* begin Selected excerpt *
A
female
age
41-50,
anonymous
writes: hi there im 35, ive been speaking to a man for a while now, i find it very hard expressing myself, i want to tell him the strong feelings i have for him, but i get embarrassed, would someone word it for me please xx Reply to this Question Share |
Fancy yourself as an agony aunt? Add your answer to this question! A
female
reader, femmenoir +, writes (15 November 2017):
You should meet this man first and get to know him much better before declaring your feelings for him.
Sharing this very personal part of you with another, is only worthy, if/when you can see/feel that those feelings are somehow being reciprocated, OTHERWISE, you're simply wasting your precious time.
When the time is right, which i don't think is now, then you share with him, what's coming from your heart.
The words must be yours and yours alone.
Don't worry, when the timing is right and you're feeling more comfortable in his presence, everything will flow naturally, as it should.
If you're still finding you're having trouble expressing your feelings, then you need to try and establish what it is that you're afraid of, or why it is that you can't.
* end Selected excerpt *
## Written problem
In the advice exchange, what does the reply recommend the poster do before declaring her feelings to the man?
* begin Records shown *
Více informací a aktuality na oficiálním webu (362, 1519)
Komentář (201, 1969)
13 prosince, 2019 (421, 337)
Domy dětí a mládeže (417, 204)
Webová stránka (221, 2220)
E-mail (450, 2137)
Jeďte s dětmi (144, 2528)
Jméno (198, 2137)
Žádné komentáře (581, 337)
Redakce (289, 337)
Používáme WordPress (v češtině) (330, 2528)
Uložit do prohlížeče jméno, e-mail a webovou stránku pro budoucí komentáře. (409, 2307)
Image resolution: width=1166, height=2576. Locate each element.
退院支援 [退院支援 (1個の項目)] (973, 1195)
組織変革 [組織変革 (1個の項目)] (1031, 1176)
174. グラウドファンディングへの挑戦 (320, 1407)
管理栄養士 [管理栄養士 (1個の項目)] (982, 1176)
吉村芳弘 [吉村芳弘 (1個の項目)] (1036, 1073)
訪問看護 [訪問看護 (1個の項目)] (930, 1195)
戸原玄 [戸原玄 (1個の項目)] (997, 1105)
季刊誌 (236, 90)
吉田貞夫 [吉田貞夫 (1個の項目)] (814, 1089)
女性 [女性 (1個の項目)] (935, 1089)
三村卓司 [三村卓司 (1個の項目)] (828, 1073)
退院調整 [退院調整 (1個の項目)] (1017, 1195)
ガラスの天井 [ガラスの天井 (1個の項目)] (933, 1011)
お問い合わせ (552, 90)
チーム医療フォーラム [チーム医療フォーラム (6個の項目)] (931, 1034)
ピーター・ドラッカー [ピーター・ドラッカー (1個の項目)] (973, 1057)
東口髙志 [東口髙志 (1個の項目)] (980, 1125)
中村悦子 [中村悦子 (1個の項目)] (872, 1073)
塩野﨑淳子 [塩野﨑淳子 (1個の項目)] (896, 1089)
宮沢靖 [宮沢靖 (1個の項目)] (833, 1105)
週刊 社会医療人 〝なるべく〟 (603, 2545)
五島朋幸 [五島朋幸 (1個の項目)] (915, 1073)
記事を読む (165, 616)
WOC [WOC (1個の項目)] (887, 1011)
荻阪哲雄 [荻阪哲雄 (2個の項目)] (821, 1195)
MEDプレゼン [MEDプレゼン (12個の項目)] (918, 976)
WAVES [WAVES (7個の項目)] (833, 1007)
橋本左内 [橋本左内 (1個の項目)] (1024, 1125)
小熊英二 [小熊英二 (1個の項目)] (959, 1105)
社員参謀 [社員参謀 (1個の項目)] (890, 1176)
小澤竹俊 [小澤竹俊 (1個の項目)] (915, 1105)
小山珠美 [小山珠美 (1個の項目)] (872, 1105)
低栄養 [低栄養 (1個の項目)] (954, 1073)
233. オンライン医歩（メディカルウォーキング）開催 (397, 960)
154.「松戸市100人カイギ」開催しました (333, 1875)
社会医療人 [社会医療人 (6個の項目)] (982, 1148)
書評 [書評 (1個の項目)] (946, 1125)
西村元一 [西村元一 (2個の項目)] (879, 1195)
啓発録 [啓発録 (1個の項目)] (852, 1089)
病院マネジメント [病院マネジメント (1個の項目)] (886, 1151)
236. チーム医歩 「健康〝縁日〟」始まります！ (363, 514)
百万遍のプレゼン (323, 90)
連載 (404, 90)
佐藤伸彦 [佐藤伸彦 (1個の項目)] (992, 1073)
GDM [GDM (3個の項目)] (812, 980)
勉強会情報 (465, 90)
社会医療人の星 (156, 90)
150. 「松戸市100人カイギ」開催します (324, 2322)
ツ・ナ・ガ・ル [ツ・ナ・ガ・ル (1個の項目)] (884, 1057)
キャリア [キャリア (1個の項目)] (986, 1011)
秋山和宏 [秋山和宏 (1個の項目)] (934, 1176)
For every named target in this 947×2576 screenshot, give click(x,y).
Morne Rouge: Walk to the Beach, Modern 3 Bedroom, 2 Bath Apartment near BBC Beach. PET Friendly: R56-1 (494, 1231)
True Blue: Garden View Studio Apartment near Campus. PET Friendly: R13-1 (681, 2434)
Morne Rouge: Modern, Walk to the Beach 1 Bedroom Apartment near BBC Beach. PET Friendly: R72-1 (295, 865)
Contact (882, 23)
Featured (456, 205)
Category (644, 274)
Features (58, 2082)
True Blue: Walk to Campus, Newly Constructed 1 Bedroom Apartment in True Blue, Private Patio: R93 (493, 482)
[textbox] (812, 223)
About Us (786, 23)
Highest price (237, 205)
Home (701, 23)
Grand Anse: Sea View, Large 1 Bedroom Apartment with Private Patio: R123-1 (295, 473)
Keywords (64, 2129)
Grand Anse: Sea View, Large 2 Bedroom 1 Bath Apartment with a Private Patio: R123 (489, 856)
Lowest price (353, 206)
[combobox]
* end Records shown *
## Expected output
Meet him first and get to know him much better.